Esse movimento histórico ajuda a compreender algo que ainda hoje atravessa nossa existência. A conquista de um objeto desejado não se encerra em sua utilidade prática, mas carrega o peso simbólico de satisfazer um vazio interior. Contudo, a experiência mostra que o prazer da posse é efêmero: logo que o objeto é obtido, instala-se o tédio, e a ânsia de desejar algo novo se manifesta.
A psicanálise lança luz sobre esse paradoxo. Freud já indicava que a pulsão humana nunca encontra satisfação plena, pois sua meta está sempre em movimento.
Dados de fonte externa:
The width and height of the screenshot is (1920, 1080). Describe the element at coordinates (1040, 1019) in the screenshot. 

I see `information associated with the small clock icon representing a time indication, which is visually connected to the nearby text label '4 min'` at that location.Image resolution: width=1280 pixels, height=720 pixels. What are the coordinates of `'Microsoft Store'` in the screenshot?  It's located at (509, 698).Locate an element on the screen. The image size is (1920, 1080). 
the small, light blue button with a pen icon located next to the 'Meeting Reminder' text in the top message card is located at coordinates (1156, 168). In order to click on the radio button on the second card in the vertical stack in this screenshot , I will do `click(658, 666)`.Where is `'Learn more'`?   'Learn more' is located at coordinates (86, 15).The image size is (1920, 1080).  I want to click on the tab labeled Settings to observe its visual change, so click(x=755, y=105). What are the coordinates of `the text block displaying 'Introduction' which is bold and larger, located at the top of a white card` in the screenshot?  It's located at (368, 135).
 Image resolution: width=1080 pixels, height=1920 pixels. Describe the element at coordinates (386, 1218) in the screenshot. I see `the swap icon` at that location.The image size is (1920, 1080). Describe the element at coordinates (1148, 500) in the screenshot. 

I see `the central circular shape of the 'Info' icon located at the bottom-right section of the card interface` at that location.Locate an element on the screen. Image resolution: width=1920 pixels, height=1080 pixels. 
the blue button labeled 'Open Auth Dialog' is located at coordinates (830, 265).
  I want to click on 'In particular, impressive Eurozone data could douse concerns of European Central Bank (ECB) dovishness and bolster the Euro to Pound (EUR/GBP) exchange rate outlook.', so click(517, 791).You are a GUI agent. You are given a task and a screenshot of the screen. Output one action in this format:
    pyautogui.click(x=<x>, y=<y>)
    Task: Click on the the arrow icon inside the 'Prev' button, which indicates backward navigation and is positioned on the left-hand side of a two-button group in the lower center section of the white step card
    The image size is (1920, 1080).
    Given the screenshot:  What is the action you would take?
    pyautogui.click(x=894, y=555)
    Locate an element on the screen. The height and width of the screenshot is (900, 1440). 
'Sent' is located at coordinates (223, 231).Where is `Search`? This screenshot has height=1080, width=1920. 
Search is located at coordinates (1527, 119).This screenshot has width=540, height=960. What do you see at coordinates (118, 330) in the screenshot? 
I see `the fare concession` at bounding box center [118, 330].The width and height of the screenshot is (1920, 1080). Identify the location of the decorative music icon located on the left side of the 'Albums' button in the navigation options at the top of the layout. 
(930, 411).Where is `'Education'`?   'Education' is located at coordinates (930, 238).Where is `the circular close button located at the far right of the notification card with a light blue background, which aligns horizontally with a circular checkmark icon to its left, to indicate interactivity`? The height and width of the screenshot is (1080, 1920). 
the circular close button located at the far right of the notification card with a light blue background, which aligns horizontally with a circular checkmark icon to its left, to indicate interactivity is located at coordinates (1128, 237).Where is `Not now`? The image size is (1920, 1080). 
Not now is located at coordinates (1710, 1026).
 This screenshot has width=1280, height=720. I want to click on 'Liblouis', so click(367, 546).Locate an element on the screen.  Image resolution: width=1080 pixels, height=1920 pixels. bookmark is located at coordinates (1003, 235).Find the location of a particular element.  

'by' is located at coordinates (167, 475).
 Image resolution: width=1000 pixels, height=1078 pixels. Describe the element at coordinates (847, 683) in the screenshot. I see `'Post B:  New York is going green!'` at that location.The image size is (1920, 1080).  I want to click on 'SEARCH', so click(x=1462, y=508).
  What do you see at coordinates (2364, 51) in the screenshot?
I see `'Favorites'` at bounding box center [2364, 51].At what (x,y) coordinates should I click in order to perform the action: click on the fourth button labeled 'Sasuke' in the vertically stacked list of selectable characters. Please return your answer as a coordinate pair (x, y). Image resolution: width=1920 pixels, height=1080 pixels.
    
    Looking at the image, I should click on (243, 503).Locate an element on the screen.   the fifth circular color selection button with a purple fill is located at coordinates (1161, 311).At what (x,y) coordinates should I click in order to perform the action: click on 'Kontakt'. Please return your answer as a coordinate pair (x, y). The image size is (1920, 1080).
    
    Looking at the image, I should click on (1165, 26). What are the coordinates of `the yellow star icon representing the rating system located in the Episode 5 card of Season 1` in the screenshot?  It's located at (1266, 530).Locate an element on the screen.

O sujeito busca, mas o objeto nunca preenche inteiramente a falta que o constitui. Lacan aprofundou essa ideia ao afirmar que o desejo humano é marcado por uma ausência estrutural: o que se busca, na verdade, não é o objeto em si, mas o que ele representa. Uma promessa de completude que jamais se cumpre.

Na sociedade contemporânea, essa lógica é amplificada. O consumo não se limita a atender necessidades básicas; ele se tornou um campo simbólico onde se busca identidade, reconhecimento e pertencimento. Redes sociais e publicidade reforçam essa dinâmica, oferecendo constantemente novos objetos de desejo, que, uma vez conquistados, rapidamente perdem o brilho. O resultado é um ciclo de insatisfação permanente: desejar, conquistar, entediar-se, desejar de novo.
No espaço clínico, esse dilema se revela com frequência. Pacientes relatam possuir muito, mas ainda assim sentem que “falta algo”. Essa sensação de vazio não decorre da ausência de bens ou conquistas, mas da própria condição humana de estar em falta. O trabalho psicológico, nesse sentido, não é eliminar essa ausência. O que seria impossível, mas ajudar o sujeito a simbolizá-la, a conviver com ela e a encontrar novos modos de dar sentido à sua existência.
Reconhecer que o desejo é motor da vida e que a falta é constitutiva pode transformar a forma como encaramos nossas escolhas. Em vez de buscar incessantemente a próxima “presa”, talvez possamos aprender a dar novo significado ao que já temos e, sobretudo, ao que não pode ser plenamente possuído. Afinal, é justamente nessa tensão entre a ânsia de ter e o tédio de possuir que se desenha a experiência humana.